◆ Source passage ◆

--*--

Just a quick 18 minute drive after we kissed her goodbye, we were taken to the family room based in St Mary’s PICU. We both sat there in silence, crying and clinging onto each other waiting and praying for good news. After the doctor told us that Amelia had been settled into a bed on the ward and had been stabilised, we were given a voucher for a local hotel. A bed, running water, peace and quiet just yards from where our daughter was fighting for her life was a godsend.
Once called at 7am we made our way back to the hospital to see Amelia. She looked so tiny and fragile in the middle of a huge cot with machines surrounding her all bleeping in unison. We were introduced to the nurse that was taking care of her for the next 12 hours and watched as she constantly monitored our baby. How any of the staff are able to do what they do on a daily basis will always astound me, especially when the children’s parents are two feet away, scrutinising their every move. They’re very, very special people.
Michelle and I were by her side the whole time, taking turns to read and talk to her. We also spent time in the waiting room along with the other parents. We all had our moments in there but I think we all felt like we were together. Although we had very mixed feelings seeing parents come and go over time, it gave me great strength and reassurance to know that what the PICU staff were doing was actually working.
We were soon given the news that Amelia had been diagnosed with Group B Streptococcus, a rare form of bacterial meningitis that usually affects newborn babies and often leads to the worst of outcomes. I said that Amelia was undoubtedly in the best possible place and I just knew she was going to get better at that moment. Virtually from then Amelia’s condition improved and it was clear that she was going to survive. Soon she was taken off the ventilator and brought out of sedation, and we’ve never been so happy to hear her cry! Being able to hold, feed, even change her nappy allowed us to feel like parents again.
Over the next weeks Amelia’s progress astounded doctors, and soon she was able to go back to King George’s Hospital. Her MRI scans showed damage to Amelia’s brain, indicating she would have ‘problems’ in the days to years ahead. But now 3 years later Amelia is a very happy and cheeky normal little girl. She’s extremely bright and thus far has shown no after effects as a result of her ordeal. She’s a shining example of the fantastic work that all the staff at St Mary’s and COSMIC do every single day of the year and she’s just one of many, many similar success stories. We will always be in their debt and cannot thank them enough for saving her life.
The level of care that Amelia received right from the start at King George’s, during the transfer with the CATS team, whilst at St. Mary’s and the several outpatient appointments in the two years following her ordeal was nothing short of incredible. Every day that Amelia spent on the PICU, COSMIC took care of Michelle and me. They provided hotel rooms every night and were always around to give us support when we needed it. Without them, the most difficult times of our lives would’ve been so much harder as we wouldn’t have been able to be near our baby girl whilst she battled to stay alive. Words can’t express the level of gratitude we feel and long may COSMIC continue to provide this vital service to parents who find themselves in such devastating situations.
John went on to cycle London to Paris with Team COSMIC in 2012, and will be taking on the London Marathon 2014 for COSMIC! His family are also regular COSMIC Walkers and help us whenever they can!

--*--

◆ Assigned task 1 ◆
List every person named in the account of Amelia's illness.
◆ Assigned task 2 ◆
Rewrite the paragraph of the account of Amelia's illness that begins "We were soon given the news" as a short bulleted list that keeps its main facts.
The lines after this point can be ignored.

◆ Recorded information ◆
--*--

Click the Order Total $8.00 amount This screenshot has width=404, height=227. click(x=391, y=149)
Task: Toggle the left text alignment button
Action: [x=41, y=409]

--*--

◆ Task solution 1 ◆
Amelia
Michelle
John

◆ Task solution 2 ◆
- Amelia was diagnosed with Group B Streptococcus, a rare form of bacterial meningitis that usually affects newborns and often has the worst outcomes.
- The narrator felt sure Amelia was in the best possible place and would get better.
- From then on her condition improved, and it became clear she would survive.
- She was taken off the ventilator and brought out of sedation, and her parents were overjoyed to hear her cry.
- Holding, feeding and changing her let them feel like parents again.